What To Say When a Relative Is Being Scammed Right Now
Immediate, calm guidance for talking to a family member who appears to be actively engaged with a scammer at this moment.
Last reviewed: 1 June 2026
Discovering that a relative is in the middle of a scam — on the phone to a fake bank, about to transfer money, or convinced they have won a prize — is distressing. The natural instinct is to grab the phone or shout a warning, but that rarely works and can push them further towards the scammer. This guide covers what to say, how to say it, and how to interrupt a scam in progress without damaging trust.
Stay calm — panic makes it worse
Scammers routinely tell their targets in advance that 'family and friends won't understand' or will 'try to stop you getting your money' — it's a standard part of the script precisely because it works. If you arrive panicked or issuing ultimatums, you inadvertently confirm exactly what the scammer predicted, which pushes your relative to defend the scammer rather than question them. Instead, aim for calm and curious: lower your voice, sit down if you can, and ask open questions like 'can you tell me what's going on?' rather than declarations like 'you're being scammed, hang up now.' A measured tone keeps the conversation open, while alarm tends to shut it down and can accelerate the scammer's own urgency tactics.
- Lower your voice, slow your speech — match their pace
- Do not grab the phone or shout — ask permission to join the conversation
- Signal that you are on their side, not blocking them
- Your goal right now is to introduce a pause, not to win the argument
Introducing the pause
The great majority of scams fail if the person targeted takes even a short break to check something independently, because the scheme depends on maintaining pressure without a gap for reality to intervene.
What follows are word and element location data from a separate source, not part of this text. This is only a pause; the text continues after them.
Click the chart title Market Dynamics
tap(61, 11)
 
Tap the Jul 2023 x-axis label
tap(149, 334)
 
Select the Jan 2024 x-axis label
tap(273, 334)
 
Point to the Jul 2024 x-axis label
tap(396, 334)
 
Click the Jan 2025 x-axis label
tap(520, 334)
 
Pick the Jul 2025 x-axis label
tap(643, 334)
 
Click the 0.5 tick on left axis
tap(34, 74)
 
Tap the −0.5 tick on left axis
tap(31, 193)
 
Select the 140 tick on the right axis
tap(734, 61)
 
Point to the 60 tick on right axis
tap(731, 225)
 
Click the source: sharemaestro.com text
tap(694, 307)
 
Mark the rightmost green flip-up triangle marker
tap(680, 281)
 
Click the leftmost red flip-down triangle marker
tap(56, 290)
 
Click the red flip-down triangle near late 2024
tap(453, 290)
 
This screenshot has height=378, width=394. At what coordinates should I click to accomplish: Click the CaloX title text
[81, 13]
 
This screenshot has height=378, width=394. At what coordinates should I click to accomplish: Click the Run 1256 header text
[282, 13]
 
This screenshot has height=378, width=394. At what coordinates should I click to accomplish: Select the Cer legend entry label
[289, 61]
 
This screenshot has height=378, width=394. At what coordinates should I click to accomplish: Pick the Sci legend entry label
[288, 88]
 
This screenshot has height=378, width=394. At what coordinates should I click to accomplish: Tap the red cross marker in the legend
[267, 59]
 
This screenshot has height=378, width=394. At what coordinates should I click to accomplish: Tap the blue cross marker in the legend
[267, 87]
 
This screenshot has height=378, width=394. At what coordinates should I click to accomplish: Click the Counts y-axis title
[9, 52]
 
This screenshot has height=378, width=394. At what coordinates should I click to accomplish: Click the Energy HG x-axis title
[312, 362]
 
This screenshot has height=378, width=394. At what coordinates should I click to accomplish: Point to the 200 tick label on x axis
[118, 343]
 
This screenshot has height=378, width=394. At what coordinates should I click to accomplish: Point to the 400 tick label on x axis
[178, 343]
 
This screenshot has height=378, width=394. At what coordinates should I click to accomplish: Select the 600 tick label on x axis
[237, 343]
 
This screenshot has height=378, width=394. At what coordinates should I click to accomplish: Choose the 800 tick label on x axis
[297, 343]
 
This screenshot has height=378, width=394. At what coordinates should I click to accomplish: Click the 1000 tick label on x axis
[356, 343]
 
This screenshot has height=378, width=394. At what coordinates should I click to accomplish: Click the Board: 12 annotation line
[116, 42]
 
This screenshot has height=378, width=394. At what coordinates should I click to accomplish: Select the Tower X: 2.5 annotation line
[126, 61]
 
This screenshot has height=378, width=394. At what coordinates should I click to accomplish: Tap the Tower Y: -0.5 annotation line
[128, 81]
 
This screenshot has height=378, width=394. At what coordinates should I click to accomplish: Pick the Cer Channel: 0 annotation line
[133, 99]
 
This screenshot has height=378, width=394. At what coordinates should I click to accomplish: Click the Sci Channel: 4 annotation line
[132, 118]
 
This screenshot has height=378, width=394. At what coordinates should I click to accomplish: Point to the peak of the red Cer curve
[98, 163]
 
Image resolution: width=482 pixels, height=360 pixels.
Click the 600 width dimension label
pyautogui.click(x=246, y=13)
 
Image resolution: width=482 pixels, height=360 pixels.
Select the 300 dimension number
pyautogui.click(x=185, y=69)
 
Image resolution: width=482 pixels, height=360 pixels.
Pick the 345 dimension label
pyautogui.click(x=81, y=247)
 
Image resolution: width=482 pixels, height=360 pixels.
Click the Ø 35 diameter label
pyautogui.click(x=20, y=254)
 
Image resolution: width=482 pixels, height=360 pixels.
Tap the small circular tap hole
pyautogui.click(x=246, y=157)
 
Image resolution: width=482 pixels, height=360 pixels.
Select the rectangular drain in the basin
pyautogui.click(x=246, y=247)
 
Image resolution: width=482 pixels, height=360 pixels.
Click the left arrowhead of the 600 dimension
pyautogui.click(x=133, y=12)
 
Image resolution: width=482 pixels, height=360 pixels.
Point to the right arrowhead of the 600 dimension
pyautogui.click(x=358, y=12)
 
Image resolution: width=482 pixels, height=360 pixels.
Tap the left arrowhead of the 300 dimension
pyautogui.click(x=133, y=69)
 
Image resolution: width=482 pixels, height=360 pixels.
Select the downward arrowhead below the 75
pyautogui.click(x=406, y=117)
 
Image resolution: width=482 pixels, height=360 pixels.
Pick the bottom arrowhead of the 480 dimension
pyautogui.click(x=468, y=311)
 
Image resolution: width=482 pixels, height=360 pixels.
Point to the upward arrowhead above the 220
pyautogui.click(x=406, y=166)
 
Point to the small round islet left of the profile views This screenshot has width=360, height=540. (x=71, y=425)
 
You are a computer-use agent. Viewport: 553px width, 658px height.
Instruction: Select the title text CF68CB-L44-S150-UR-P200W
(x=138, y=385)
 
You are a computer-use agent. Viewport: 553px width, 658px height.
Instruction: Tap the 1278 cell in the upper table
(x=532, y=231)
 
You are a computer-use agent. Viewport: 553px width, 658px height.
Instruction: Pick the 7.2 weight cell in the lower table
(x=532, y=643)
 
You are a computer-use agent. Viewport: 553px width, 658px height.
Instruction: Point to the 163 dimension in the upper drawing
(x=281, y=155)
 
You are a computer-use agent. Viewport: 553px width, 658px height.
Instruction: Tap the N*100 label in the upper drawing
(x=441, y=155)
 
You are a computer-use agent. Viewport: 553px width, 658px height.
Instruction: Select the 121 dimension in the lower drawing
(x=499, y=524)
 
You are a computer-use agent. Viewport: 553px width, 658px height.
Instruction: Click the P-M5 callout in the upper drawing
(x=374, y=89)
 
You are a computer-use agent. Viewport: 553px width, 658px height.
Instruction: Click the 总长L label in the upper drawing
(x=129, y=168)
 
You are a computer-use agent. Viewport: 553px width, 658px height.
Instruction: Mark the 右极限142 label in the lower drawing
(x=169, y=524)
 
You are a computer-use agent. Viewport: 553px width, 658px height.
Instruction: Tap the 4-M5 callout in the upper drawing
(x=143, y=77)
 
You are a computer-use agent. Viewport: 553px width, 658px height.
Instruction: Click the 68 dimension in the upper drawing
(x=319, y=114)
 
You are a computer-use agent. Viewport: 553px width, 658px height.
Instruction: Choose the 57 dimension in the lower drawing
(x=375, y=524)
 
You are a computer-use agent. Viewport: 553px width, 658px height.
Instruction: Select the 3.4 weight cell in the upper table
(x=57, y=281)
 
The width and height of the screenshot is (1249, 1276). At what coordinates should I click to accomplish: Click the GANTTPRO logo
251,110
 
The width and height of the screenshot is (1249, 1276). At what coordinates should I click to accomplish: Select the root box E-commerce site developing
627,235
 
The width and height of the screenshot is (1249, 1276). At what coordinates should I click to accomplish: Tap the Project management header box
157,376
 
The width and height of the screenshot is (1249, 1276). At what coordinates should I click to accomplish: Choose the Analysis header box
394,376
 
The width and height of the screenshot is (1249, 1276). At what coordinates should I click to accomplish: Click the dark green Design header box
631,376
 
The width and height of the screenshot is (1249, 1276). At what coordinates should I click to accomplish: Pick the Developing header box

Your most important job is simply getting them to pause — not to declare it's a scam, which invites an argument, but to introduce a natural-sounding interruption: 'let's get a cup of tea and think for five minutes' or 'I want to look up that company's number myself first.' If they're on the phone, ask them to hang up and say they'll call back, or offer to call their bank together on a number you look up independently. The pause itself gives doubt room to grow.
- Ask them to put the call on hold while you look something up together
- Suggest that any real organisation will still be there in 30 minutes
- Offer to look at the website together on a device you control
- If a payment is about to be made, ask to look at the details together first
After the immediate moment
Once the immediate pressure has eased, move gently rather than rushing to explain everything that just happened or prove how obvious the scam was — feeling foolish is one of the fastest ways to make someone defend the person who deceived them instead of walking away. Avoid phrases like 'how could you fall for that', even if said with love rather than judgement, because they land as blame regardless of intent. Instead, focus on next steps together: contacting the bank if money was sent, changing passwords if information was shared, and reporting it to the relevant authority. Reassure them this happens to careful, intelligent people all the time, and the responsibility sits entirely with the scammer.
- Ask open questions: 'When did this start? How did they first contact you?'
- Avoid 'How did you not see that?' — it shuts down communication
- Offer to sit with them to look at all the details together
- If money has been sent, contact the bank immediately — time matters
Conversation script
“Hold on — before you do anything else, can we just take five minutes together? I just want to look at this with you.”
“I'm not saying it's wrong — I just think it's worth checking together before any money moves. If it's real, it will still be there in half an hour.”
“I'm on your side here. Let's just look at this together and make sure everything checks out.”
Frequently asked questions
They are furious that I interrupted — what do I do?
If they are angry, give them a little space but stay nearby. Say calmly: 'I'm not going anywhere and I'm not against you — I just need five minutes with you before anything moves.' Anger is a normal reaction, especially if the scammer has coached them to expect this response from family. Wait it out.
The money has already gone — is there anything I can do?
Yes — speed matters. Call the bank immediately (not the branch, the fraud line on the back of the card) and tell them a transfer was made under fraud. Banks can sometimes recall payments, especially in the first few hours. Even if it cannot be recovered, reporting creates a record that helps with any future insurance or reimbursement claim.